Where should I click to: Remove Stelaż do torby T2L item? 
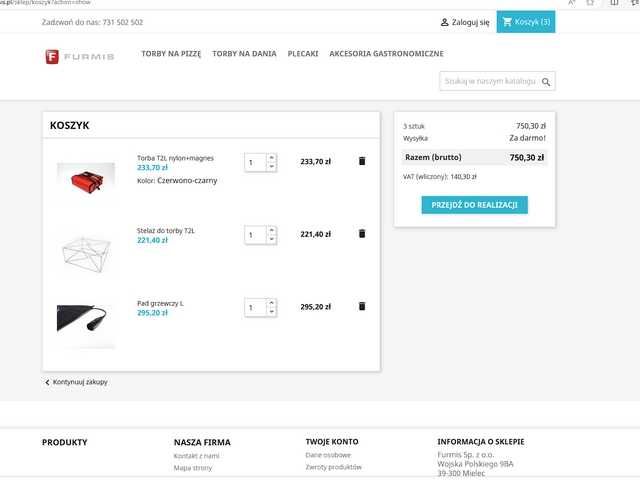click(x=362, y=234)
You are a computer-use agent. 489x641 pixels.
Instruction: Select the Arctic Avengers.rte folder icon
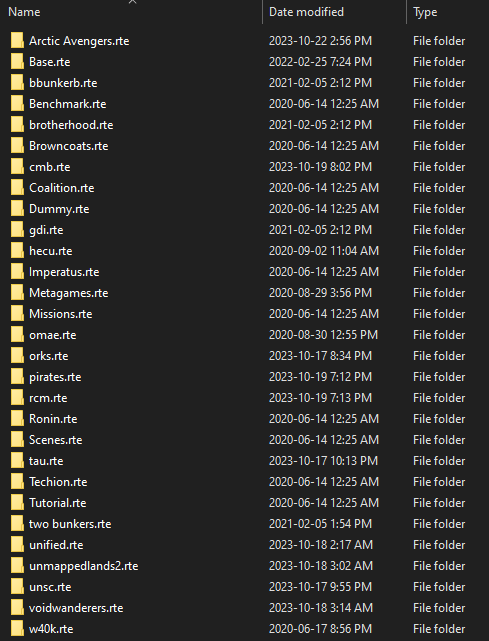(17, 41)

▶ [Problem]: Reproduce every one of the entries above verbatim, line by line, omitting the pictures.

▶ [Exercise response]:
Where should I click to: Remove Stelaż do torby T2L item? 
click(x=362, y=234)
You are a computer-use agent. 489x641 pixels.
Instruction: Select the Arctic Avengers.rte folder icon
(17, 41)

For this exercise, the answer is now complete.